Secondly, I have also discovered through this work that economic supremacy was not the only factor in establishing higher status in precolonial Brahmanical society. Ritual status was probably even more important, and almost all of the upwardly mobile groups tried to forge “ritual status” with the help of economic and political power. This suggests that one cannot just straitjacket precolonial India into a Marxist mode of interpretation.

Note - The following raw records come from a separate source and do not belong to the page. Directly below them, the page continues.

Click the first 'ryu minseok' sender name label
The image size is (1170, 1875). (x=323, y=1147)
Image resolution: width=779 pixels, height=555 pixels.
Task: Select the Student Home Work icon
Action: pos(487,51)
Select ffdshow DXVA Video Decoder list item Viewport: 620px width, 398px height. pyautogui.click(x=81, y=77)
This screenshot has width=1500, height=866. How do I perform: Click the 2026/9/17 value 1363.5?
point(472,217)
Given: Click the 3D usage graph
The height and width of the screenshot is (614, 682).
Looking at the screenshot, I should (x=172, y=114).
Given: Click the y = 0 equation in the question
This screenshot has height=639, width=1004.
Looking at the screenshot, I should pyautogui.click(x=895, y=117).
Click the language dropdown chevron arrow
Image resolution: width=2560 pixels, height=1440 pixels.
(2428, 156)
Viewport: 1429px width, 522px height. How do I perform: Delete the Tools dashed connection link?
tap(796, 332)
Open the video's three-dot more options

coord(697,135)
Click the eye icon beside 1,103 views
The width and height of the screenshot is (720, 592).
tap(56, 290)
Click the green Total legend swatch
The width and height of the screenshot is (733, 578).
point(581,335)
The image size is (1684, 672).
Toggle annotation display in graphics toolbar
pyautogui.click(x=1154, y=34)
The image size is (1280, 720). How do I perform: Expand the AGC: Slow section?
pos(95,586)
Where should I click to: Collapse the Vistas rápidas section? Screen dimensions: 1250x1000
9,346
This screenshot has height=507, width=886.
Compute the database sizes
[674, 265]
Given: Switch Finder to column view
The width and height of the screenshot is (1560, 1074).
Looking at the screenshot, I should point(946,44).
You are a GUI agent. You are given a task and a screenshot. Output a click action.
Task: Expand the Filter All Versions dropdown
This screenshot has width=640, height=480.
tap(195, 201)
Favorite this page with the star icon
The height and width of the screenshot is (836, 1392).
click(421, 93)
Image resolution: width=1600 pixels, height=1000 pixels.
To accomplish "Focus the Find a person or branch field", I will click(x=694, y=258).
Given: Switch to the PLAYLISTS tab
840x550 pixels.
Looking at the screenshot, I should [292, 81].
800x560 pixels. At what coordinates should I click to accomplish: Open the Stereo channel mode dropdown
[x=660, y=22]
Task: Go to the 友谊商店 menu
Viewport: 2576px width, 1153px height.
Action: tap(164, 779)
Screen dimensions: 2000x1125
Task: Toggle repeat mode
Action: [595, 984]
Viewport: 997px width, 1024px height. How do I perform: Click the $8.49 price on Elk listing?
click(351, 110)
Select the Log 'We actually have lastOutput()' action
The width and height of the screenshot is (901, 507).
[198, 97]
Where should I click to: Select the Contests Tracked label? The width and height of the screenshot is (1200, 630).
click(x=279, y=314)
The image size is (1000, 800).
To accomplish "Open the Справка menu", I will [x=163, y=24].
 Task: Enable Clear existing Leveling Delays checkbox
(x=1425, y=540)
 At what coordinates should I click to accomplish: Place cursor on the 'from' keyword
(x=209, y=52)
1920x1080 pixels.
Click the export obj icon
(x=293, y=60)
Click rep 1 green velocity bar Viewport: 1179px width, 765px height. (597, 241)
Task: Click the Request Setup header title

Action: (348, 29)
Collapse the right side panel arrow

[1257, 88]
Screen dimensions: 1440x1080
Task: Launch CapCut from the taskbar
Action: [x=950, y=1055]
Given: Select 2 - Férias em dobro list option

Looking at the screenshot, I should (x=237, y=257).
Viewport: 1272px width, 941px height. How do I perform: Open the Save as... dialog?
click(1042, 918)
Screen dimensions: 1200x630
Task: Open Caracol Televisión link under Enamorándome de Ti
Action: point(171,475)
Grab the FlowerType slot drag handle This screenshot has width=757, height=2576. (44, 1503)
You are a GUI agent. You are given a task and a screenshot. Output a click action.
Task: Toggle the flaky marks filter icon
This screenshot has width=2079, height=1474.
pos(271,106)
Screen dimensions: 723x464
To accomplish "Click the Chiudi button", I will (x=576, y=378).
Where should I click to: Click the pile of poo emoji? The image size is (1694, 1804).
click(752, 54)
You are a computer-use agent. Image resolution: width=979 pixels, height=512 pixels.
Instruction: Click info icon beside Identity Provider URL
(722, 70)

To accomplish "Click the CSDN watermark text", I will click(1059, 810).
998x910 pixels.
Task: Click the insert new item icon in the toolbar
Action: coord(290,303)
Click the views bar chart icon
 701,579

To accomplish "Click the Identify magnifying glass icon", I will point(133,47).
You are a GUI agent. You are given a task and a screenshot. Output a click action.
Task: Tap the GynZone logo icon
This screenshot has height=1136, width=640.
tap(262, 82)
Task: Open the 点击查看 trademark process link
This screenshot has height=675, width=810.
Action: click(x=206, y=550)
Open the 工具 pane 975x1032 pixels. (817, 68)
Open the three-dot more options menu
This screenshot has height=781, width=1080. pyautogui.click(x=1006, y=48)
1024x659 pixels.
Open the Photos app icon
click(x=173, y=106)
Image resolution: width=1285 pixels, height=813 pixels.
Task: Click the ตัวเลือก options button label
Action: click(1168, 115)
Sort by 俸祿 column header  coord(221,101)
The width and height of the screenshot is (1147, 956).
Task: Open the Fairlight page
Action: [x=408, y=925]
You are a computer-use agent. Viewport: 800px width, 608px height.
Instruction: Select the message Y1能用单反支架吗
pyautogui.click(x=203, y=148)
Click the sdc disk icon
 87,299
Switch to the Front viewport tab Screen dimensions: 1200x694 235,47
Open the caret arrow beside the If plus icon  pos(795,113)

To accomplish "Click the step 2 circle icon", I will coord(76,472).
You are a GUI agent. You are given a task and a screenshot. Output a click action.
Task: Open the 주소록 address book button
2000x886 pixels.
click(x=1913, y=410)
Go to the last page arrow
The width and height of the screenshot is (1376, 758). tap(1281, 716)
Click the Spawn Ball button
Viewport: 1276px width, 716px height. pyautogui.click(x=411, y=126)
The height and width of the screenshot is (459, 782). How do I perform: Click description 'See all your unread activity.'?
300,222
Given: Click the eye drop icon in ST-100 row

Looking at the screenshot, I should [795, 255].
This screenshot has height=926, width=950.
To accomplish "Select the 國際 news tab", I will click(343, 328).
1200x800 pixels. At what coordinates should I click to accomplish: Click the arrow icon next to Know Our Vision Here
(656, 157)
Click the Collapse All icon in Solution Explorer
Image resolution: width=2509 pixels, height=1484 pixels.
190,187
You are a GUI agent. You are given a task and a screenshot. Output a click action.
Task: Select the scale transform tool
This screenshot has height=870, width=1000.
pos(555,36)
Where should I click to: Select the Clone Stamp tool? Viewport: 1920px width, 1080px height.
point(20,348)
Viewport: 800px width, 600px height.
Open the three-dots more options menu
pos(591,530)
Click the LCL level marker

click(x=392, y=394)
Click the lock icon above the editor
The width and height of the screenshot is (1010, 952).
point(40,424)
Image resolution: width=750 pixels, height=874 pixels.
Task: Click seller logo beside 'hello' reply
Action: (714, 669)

Thirdly, a religious school can accommodate and legitimize the mobility of a certain group within its own domain. This is an indication of the autonomy of the religion. However, no two schools will have the same positive inclination to this process of mobility. The inclination varies depending on the material situation as well as the religious philosophy of a particular school. Some Bhakti schools may seem reluctant to accelerate the mobility. They may have a reluctance to mere adjustment within the hierarchy, likely striving toward annihilation of the caste structure at least in their philosophical realm. Some other schools are not so nonconformist in nature and allow the mobility of a few groups if necessary to sustain the structure. This point bridges my earlier research with this one.
Lastly, mobility is also a way to sustain a structure. Instead of annihilation, this process actually gives the system a new lease on life every time. However, mobility is not necessarily progressive; it has its own trajectory associated with discrimination and exploitation. The process of climbing up the ladder probably cannot avoid that either.
This research, on one hand, examines the factors of sustainability of the caste system and its relative flexibility, and on the other, provides a framework to conceptualize mobility in general.
Chakrabarty, Ramakanta. Vaisnavism in Bengal 1486–1900. Calcutta: Sanskrit Pustak Bhandar, 1985.
Kane, P. V. History of Dharmasastra. 5 vols. Poona: Bhandarkar Oriental Research Institute, 1977.
Sanyal, Hitesranjan. Social Mobility in Bengal. Calcutta: Papyrus, 1981.
Srinivas, M. N. Social Change in Modern India. New Delhi: Orient Black Swan, 1995.